The tracing was carried out by Health Protection Scotland after criticism of the procedures that allowed Cafferkey on the Glasgow-bound plane after she had complained to public health staff at Heathrow that she felt feverish and had her temperature checked six times. The Westminster government’s chief medical officer, Dame Sally Davies, said reports of queues for screening and equipment shortages at the airport were “unacceptable” and earlier this week announced a review of procedures before the next batch of volunteer medical workers return from west Africa in mid-January.

On Thursday Cafferkey, a community nurse from Blantyre in South Lanarkshire who worked at a Save the Children treatment centre in Kerry Town in Sierra Leone, spent her second day in a high-level isolation room at the Royal Free hospital in Hampstead, north London, where she is being treated with an experimental anti-viral drug and blood plasma from the Ebola survivor Will Pooley.

A spokeswoman for the hospital said there was no update on her condition, which on Wednesday was described by her doctor, Michael Jacobs, as “as well as we could hope for”. She was sitting up in an isolation tent, and able to read, eat and talk to her parents through an intercom.

The death rate for people who contract Ebola is around 50% and doctors have said the next few days will be critical for Cafferkey’s survival.

The World Health Organisation said on Thursday that 317 more people had died of the killer virus since Christmas Eve, bringing to 7,905 the death toll from the current outbreak, which has been mostly confined to west Africa.
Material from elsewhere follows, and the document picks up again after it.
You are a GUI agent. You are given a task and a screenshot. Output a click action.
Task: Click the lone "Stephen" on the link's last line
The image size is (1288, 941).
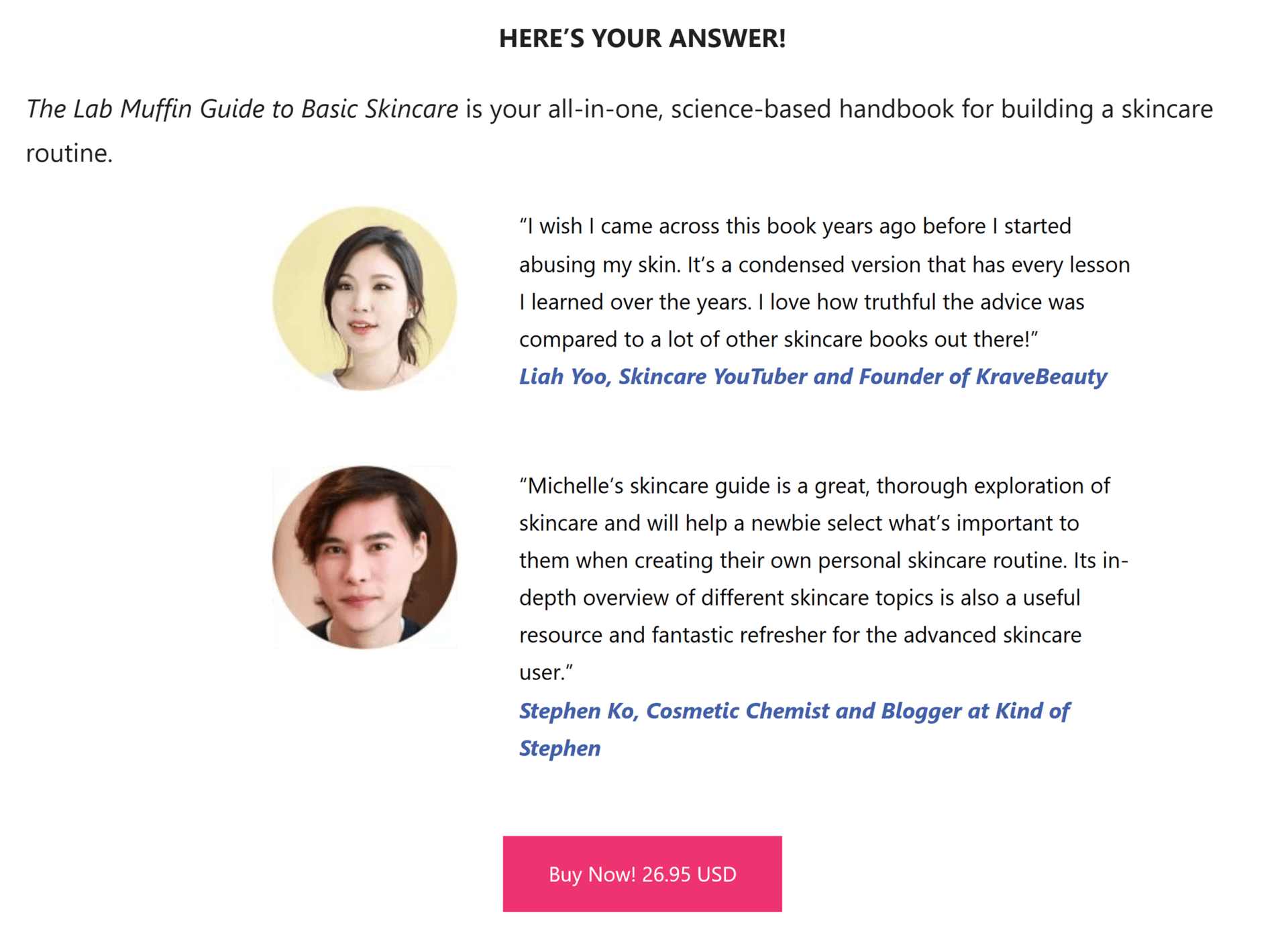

Ernest Bai Koroma, president of Sierra Leone, the worst-hit nation, used a New Year’s Day address to call for a week of fasting and prayer to help end the outbreak and urged people to refrain from touching the sick or corpses.

Prof Paul Cosford, director for health protection and medical director at Public Health England, said transmission of the disease on Cafferkey’s flight was “extremely unlikely”.

He said: “For Ebola to be transmitted from one person to another, contact with blood or other body fluids is needed. The individual involved did not experience any symptoms consistent with the transmission of Ebola.”

Cafferkey had been working at the Kerry Town treatment centre, a UK-government-backed facility built last autumn in a forest clearing an hour outside Freetown. It is staffed by locals, NHS workers and Cuban medics. Save the Children, which has run the centre since it opened on 5 November, has launched an investigation into how Cafferkey contracted the killer virus and whether she was exposed outside the treatment centre compound.

Michael von Bertele, the charity’s humanitarian director, said: “It’s really important for us to try and understand whether it was a failure of training, of protection, of procedure, or indeed whether she contracted it in some incidental contact within the community, because our workers don’t just work inside the red zone, which is a very high-risk area, they do also have contact – although we are very, very careful in briefing people to avoid personal contact – outside of the treatment centre.”

Public Health England has said it is also contacting 100 passengers and the crew on the second leg of Cafferkey’s journey to Scotland, from Casablanca to Heathrow on Royal Air Maroc flight AT0800. An additional 32 international passengers are being contacted by international public health authorities, it said.

In a statement the agency said: “As a precaution we inform people sitting directly in the vicinity of the passenger (two rows adjacent, ahead and behind, comprising 21 passengers) to take their temperature twice daily until 18 January 2015 [the estimated 21-day incubation period for Ebola]. If their temperature is 37.5°C or higher, or they begin to feel unwell in any way, they are advised to call a dedicated Public Health England contact immediately for advice. Other passengers and crew on board will be advised to call NHS 111 with their flight details if they begin to feel unwell.”